● **Set task**
In the forum thread below about where the name Cyprus comes from, list every form of Greek that is named as part of Antiquity.

● **Source**
It is possible that this name is originated from the Phoenician city of Kition or Citium (modern day Larnaka).


> I have long been wondering if Cyprus comes from copper (for which this island had benn famous in the past) or copper has taken its name from it


Obviously copper comes from Cyprus because in ancient times copper was principally mined in Cyprus. In Roman times copper was called "Aes Cyprium" which loosely translates to metal of Cyprus.
In Greek, Cyprus is Κύπρος/ΚΥΠΡΟΣ (Κipros) and there are many speculations about the origin of the name. 
An interesting information is that in Bronze Age was known also as Alasia or Alashiya. That name appeared in a corespondence between the Pharaoh of Egypt and the King of Alasia( Arcaeologists still argue if the name Alasia refers to the city of Engomi in eastern Cyprus or the whole island).


----------



## Qcumber

peri+kleos said:


> In Greek, Cyprus is Κύπρος/ΚΥΠΡΟΣ (Κipros) and there are many speculations about the origin of the name.


Κύπρος/ΚΥΠΡΟΣ (Κipros)
I suppose you supply the modern pronunciation.
Do you know how it was pronounced in the Antiquity?


----------



## peri+kleos

You are right. That is the modern Greek pronunciation. As for the Ancient one ,as you may know Greeks and Greek Cypriots learn and study Ancient Greek by using the modern pronunciation so I am not an expert on the Ancient Greek pronunciation. And I think your question hasn't got any specific answer. Antiquity is a period that contains Attic Greek, Classical Greek, Koine Greek and many other dialects or forms of Greek.


----------



## Qcumber

peri+kleos said:


> You are right. That is the modern Greek pronunciation. As for the Ancient one ,as you may know Greeks and Greek Cypriots learn and study Ancient Greek by using the modern pronunciation so I am not an expert on the Ancient Greek pronunciation. And I think your question hasn't got any specific answer. Antiquity is a period that contains Attic Greek, Classical Greek, Koine Greek and many other dialects or forms of Greek.


 I asked this question because the letter ύ -forget the accent - in Κύπρος "Cyprus" was reflected as /u/ in Arabic during one period - hence Arab. qubrus - then /i/ during another, hence Arab. qibris > Turk. kibris.

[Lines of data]
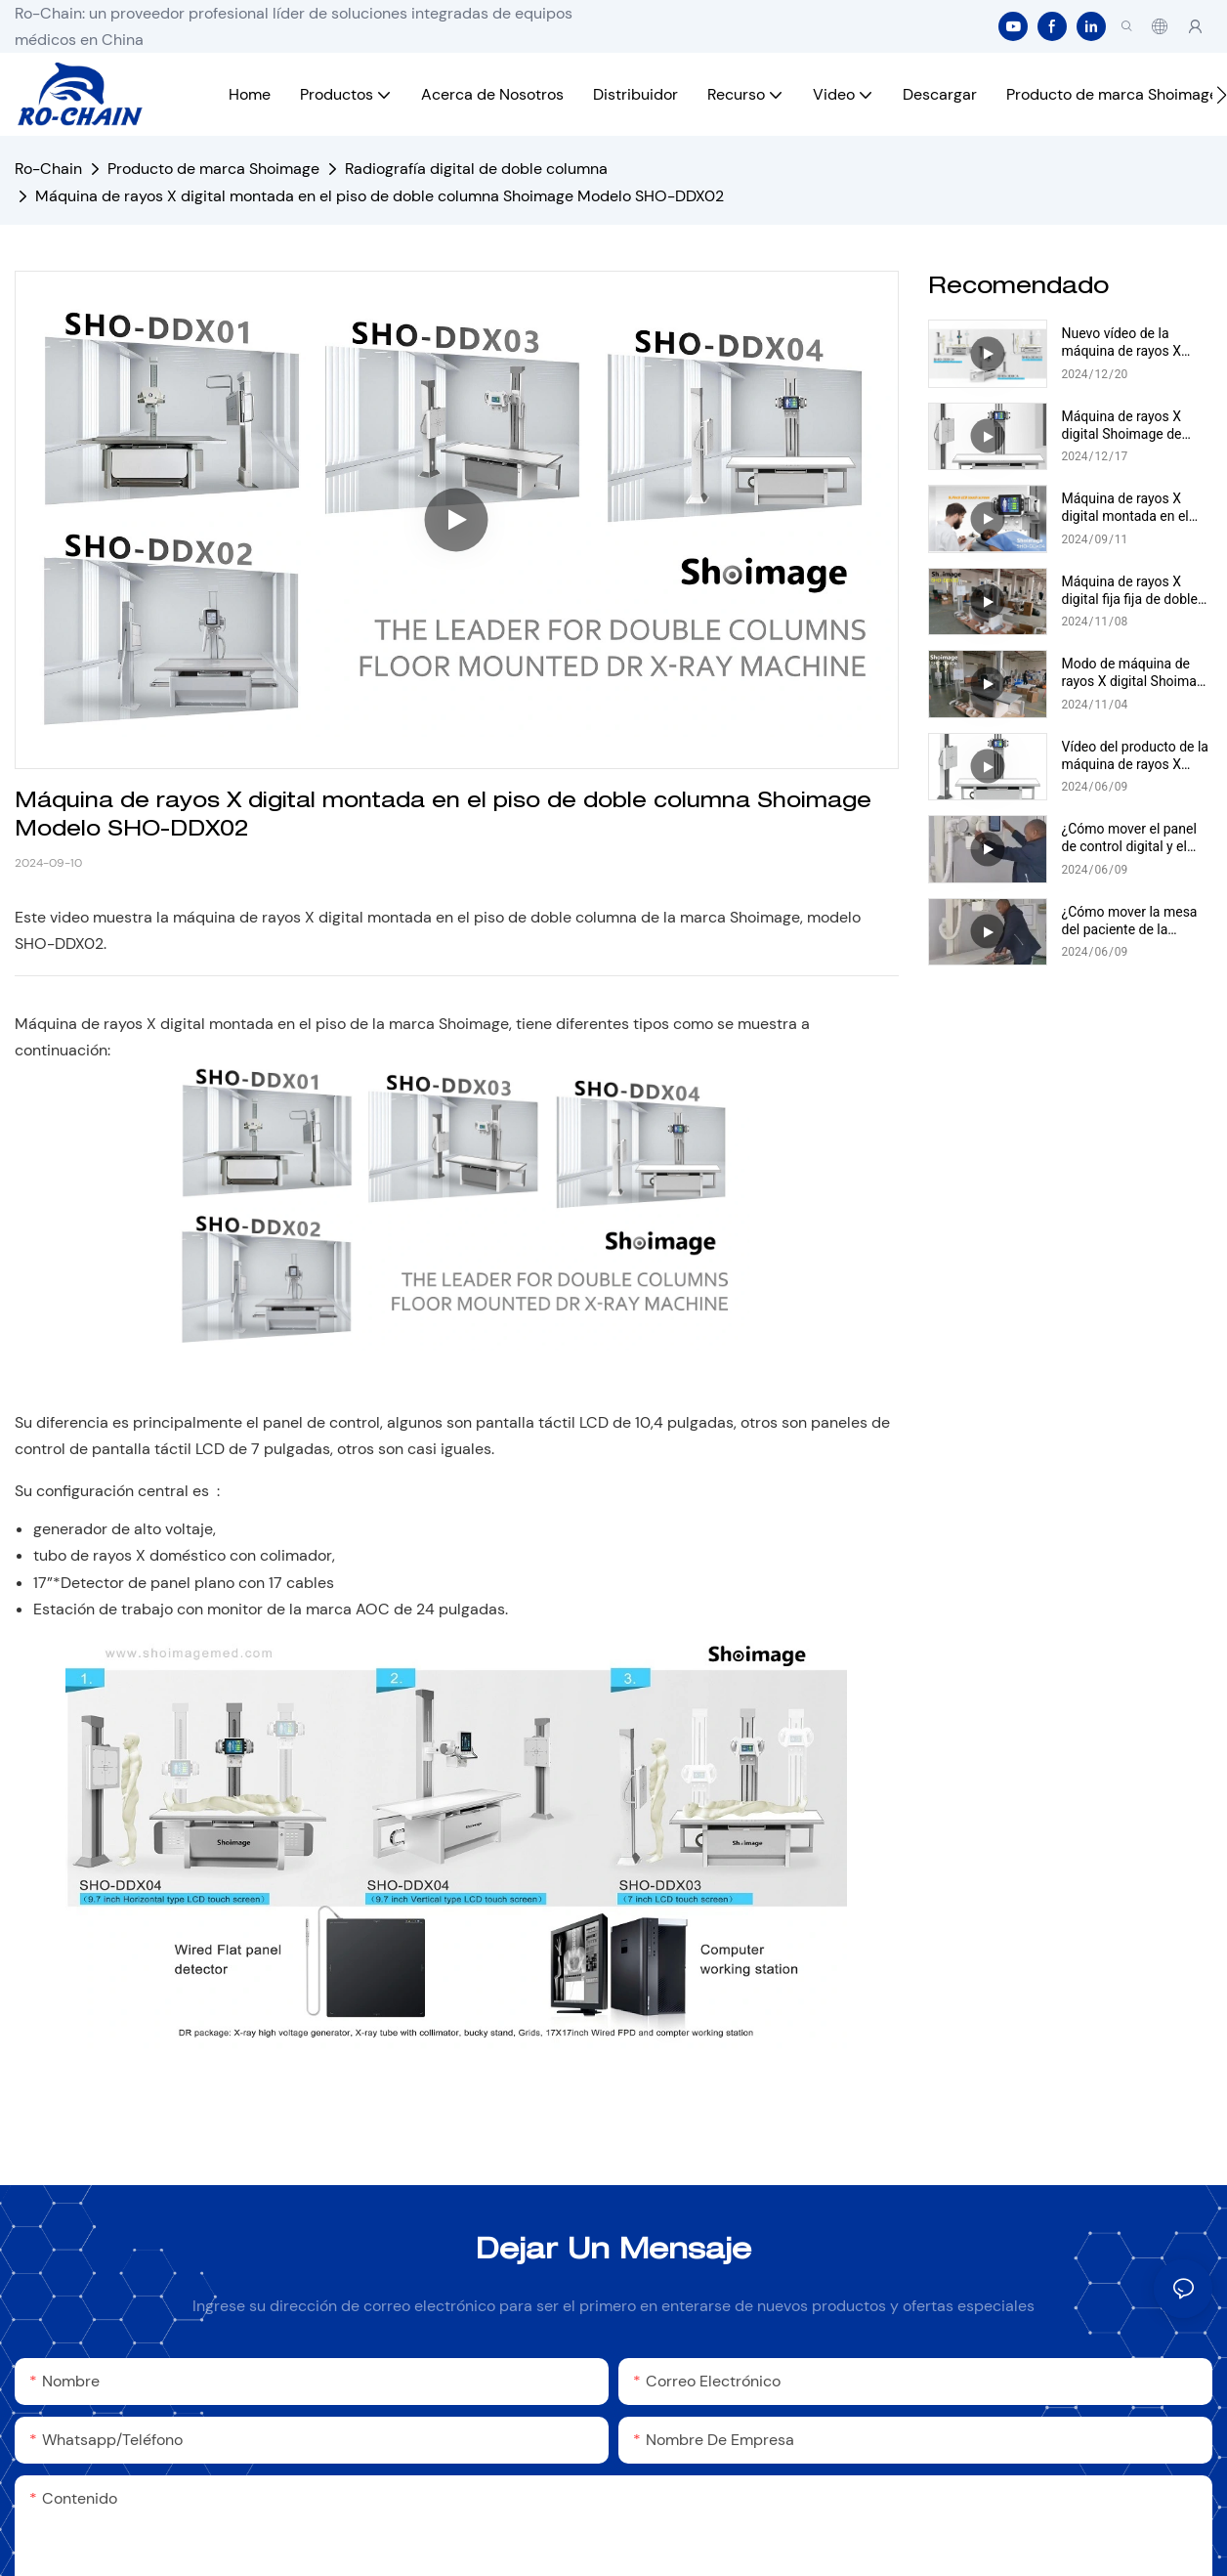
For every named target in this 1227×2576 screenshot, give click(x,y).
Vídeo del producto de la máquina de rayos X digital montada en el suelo (1135, 756)
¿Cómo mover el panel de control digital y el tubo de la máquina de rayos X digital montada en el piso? (1134, 838)
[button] (1221, 95)
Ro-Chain (48, 168)
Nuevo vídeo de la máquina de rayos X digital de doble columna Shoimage (1136, 342)
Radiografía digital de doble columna (476, 168)
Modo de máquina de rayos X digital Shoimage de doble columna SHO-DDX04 (1137, 673)
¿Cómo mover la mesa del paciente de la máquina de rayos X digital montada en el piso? (1130, 921)
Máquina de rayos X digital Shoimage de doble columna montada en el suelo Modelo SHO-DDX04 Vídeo (1136, 425)
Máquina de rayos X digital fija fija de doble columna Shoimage (1130, 591)
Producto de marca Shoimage (213, 168)
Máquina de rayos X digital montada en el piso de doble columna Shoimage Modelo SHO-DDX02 (379, 196)
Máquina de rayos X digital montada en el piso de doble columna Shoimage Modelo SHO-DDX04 (1134, 508)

● **Complete output**
Attic Greek, Classical Greek, Koine Greek